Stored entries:
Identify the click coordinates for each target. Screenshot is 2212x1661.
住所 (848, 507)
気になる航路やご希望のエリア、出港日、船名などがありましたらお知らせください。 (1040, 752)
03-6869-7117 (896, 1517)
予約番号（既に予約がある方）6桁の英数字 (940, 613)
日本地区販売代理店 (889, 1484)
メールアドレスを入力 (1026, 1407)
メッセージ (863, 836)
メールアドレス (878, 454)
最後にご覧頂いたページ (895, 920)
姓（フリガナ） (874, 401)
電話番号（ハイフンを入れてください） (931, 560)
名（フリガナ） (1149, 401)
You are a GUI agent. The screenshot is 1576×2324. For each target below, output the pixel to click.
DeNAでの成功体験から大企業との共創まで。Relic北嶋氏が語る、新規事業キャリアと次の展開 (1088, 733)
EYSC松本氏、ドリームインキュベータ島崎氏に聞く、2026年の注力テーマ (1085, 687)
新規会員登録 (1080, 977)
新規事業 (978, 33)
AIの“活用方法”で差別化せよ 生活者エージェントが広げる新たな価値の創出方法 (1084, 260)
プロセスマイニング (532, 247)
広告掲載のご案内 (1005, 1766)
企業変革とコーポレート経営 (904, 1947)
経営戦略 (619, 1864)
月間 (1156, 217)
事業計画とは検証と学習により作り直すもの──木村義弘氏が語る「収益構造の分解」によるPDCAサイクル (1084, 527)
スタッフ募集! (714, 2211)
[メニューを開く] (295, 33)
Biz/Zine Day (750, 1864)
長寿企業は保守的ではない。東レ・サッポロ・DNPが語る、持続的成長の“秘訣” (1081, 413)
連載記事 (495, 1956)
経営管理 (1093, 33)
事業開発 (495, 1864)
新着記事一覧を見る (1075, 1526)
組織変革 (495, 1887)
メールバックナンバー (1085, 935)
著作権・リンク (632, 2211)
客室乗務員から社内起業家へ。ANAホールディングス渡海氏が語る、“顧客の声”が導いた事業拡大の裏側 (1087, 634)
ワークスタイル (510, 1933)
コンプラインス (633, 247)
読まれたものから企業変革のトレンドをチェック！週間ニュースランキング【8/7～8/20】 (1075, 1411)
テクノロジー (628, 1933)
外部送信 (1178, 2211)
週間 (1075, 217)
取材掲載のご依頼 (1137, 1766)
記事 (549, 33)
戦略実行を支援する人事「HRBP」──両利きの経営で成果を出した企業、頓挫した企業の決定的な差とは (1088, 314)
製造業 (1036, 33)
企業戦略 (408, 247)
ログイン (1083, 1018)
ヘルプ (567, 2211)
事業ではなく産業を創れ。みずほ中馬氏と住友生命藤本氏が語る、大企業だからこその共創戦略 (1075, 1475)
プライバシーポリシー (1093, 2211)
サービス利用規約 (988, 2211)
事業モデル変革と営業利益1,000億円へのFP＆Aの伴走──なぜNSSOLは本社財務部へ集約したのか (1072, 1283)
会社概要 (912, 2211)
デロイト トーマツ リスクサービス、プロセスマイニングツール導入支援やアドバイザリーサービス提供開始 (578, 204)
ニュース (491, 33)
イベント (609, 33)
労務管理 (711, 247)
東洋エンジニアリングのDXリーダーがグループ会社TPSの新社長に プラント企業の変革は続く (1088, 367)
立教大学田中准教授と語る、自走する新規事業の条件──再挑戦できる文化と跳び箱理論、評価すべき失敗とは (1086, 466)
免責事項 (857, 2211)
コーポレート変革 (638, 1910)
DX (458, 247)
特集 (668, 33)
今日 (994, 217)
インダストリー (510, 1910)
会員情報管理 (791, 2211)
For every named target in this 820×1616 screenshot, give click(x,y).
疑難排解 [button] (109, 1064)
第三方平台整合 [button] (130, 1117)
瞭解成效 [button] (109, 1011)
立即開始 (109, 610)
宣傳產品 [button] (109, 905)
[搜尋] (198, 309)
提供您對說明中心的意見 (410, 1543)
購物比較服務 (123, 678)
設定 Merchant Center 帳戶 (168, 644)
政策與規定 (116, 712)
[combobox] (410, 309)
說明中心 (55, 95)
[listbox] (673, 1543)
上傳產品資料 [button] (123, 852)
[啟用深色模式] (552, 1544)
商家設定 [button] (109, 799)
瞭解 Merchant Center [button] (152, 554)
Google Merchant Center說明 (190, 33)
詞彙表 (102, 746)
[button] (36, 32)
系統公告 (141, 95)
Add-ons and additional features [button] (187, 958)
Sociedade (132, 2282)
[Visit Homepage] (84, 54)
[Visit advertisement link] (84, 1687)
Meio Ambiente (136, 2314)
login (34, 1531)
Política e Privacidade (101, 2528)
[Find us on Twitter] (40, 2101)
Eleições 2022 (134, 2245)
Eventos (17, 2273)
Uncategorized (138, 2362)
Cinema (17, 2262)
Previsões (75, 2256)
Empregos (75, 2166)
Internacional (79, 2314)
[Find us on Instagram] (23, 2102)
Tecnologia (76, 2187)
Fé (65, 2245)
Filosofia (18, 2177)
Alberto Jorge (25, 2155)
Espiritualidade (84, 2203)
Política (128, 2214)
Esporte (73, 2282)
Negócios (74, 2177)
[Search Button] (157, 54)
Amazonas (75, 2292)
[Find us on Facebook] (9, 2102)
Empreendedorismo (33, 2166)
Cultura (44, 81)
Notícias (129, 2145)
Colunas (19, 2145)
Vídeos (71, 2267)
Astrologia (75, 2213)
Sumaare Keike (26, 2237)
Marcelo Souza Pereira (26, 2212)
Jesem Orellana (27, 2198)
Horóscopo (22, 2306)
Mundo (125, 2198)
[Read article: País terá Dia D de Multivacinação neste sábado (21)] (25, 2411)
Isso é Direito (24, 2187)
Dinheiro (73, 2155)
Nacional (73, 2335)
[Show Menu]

== What is expected ==
Give the exact lines, and only those, from the line containing "労務管理 (711, 247)" through the line containing "疑難排解 [button] (109, 1064)" in the entries above.

== Exercise answer ==
労務管理 (711, 247)
東洋エンジニアリングのDXリーダーがグループ会社TPSの新社長に プラント企業の変革は続く (1088, 367)
立教大学田中准教授と語る、自走する新規事業の条件──再挑戦できる文化と跳び箱理論、評価すべき失敗とは (1086, 466)
免責事項 (857, 2211)
コーポレート変革 (638, 1910)
DX (458, 247)
特集 (668, 33)
今日 (994, 217)
インダストリー (510, 1910)
会員情報管理 (791, 2211)
For every named target in this 820×1616 screenshot, give click(x,y).
疑難排解 [button] (109, 1064)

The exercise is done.